Tiba-tiba saja, Liam mencengkram kuat pergelangan tangan sambil membisikkan satu kata di telinga Nako. Sekejap, wajah Nako pucat.

Keduanya kemudian pergi meninggalkan gedung, pergi entah kemana.

---

Plak!

"Apa yang kau lakukan kemarin?!" bentak Liam dengan satu tangannya yang mengambang di udara. Nako memegangi pipinya yang merah, tak menyangka Liam akan menamparnya sedetik setelah mereka sampai di samping gedung.

"Memangnya apa yang kulakukan?!" lawan Nako dengan matanya yang mengkilat-kilat, menyiratkan kepedihan, kebingungan dan kemarahan di saat yang bersamaan.

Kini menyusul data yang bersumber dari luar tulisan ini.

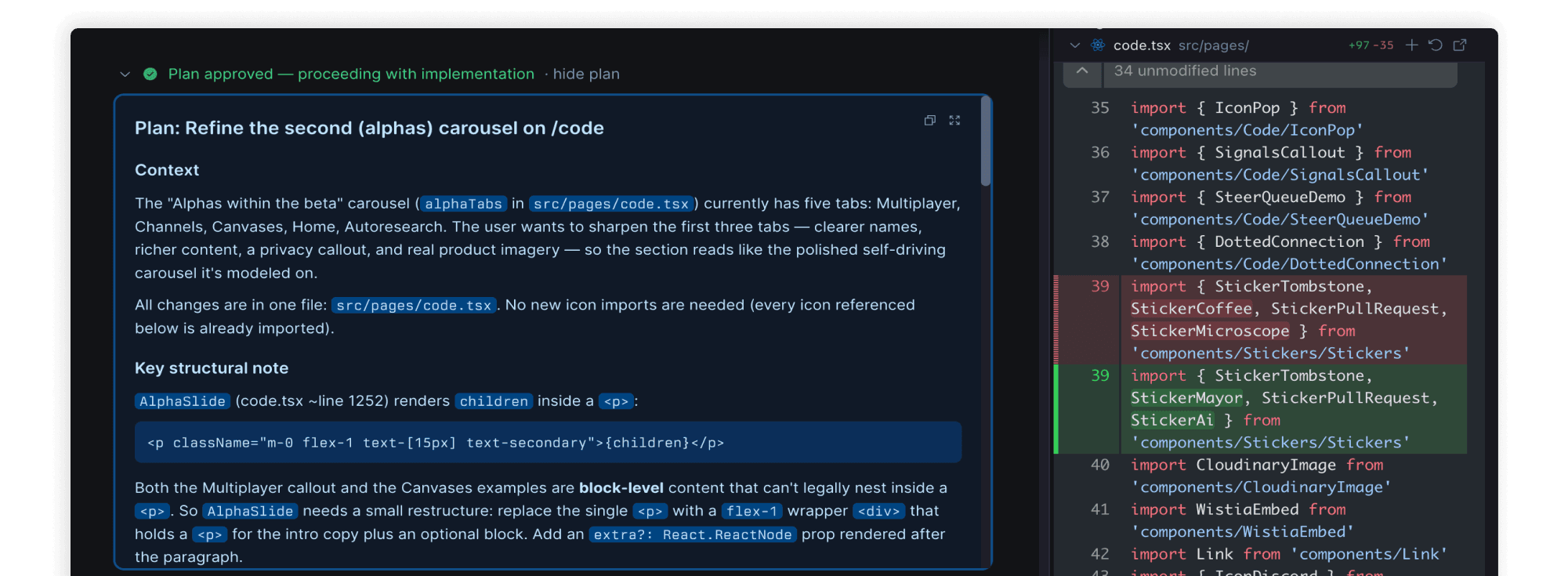Click the className code snippet block

(548, 443)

"Kenapa kau menaruh El di ruangan itu?! Sial! Hanggo datang karena si Putih itu mengadu. Ia hampir saja mencekik lehermu jika aku tak memohon, meminta maaf padanya!"

"Kak Hanggo datang?" beo Nako tak percaya.

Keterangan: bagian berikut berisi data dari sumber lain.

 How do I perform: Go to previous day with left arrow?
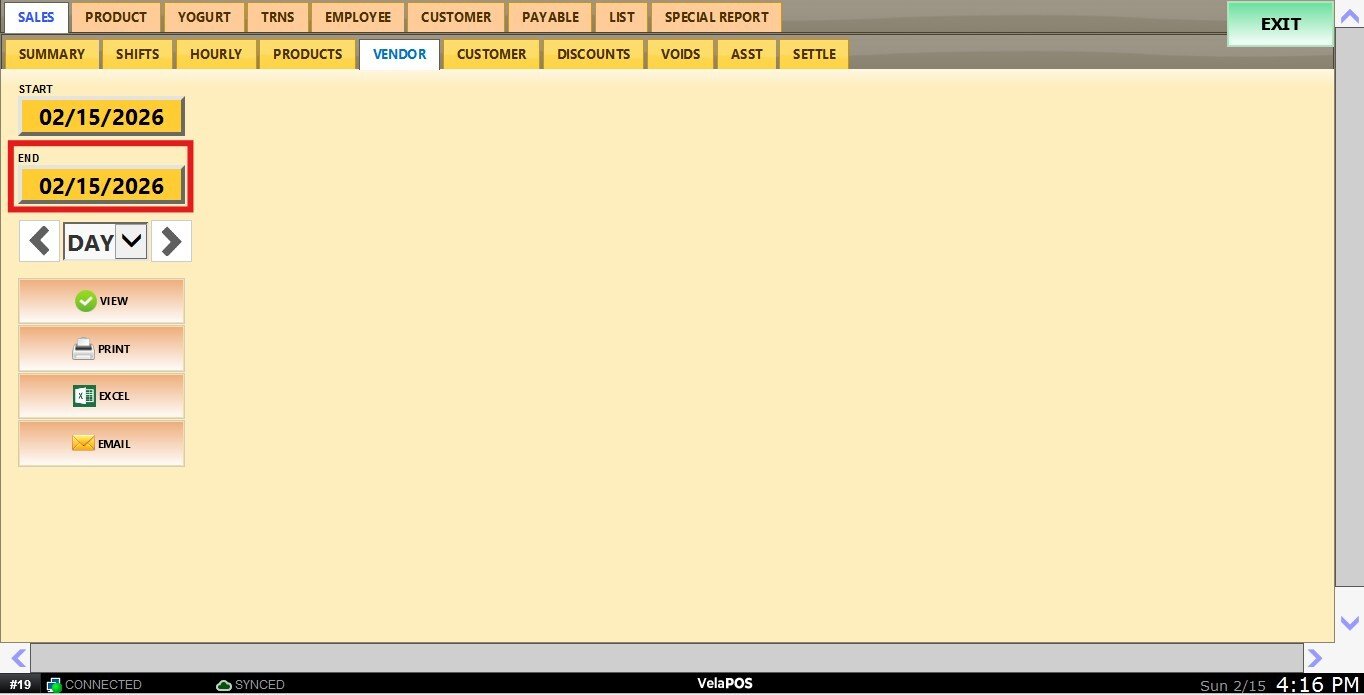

"Kau sudah tahu bahwa ruangan itu sangat kramat bagi dirinya, 'kan! Walau dia tak lagi menjadi anggota kita, dia tetap hidup! Dan kau tanpa menggunakan otakmu itu, malah memasukkan anak baru ke ruangannya! Bagaimana jika Hanggo tak menerima pernyataan maafku dan memburumu? Mati! Kau akan mati!"

Nako terdiam. Ia mencoba meresapi kata demi kata yang Liam ucapkan.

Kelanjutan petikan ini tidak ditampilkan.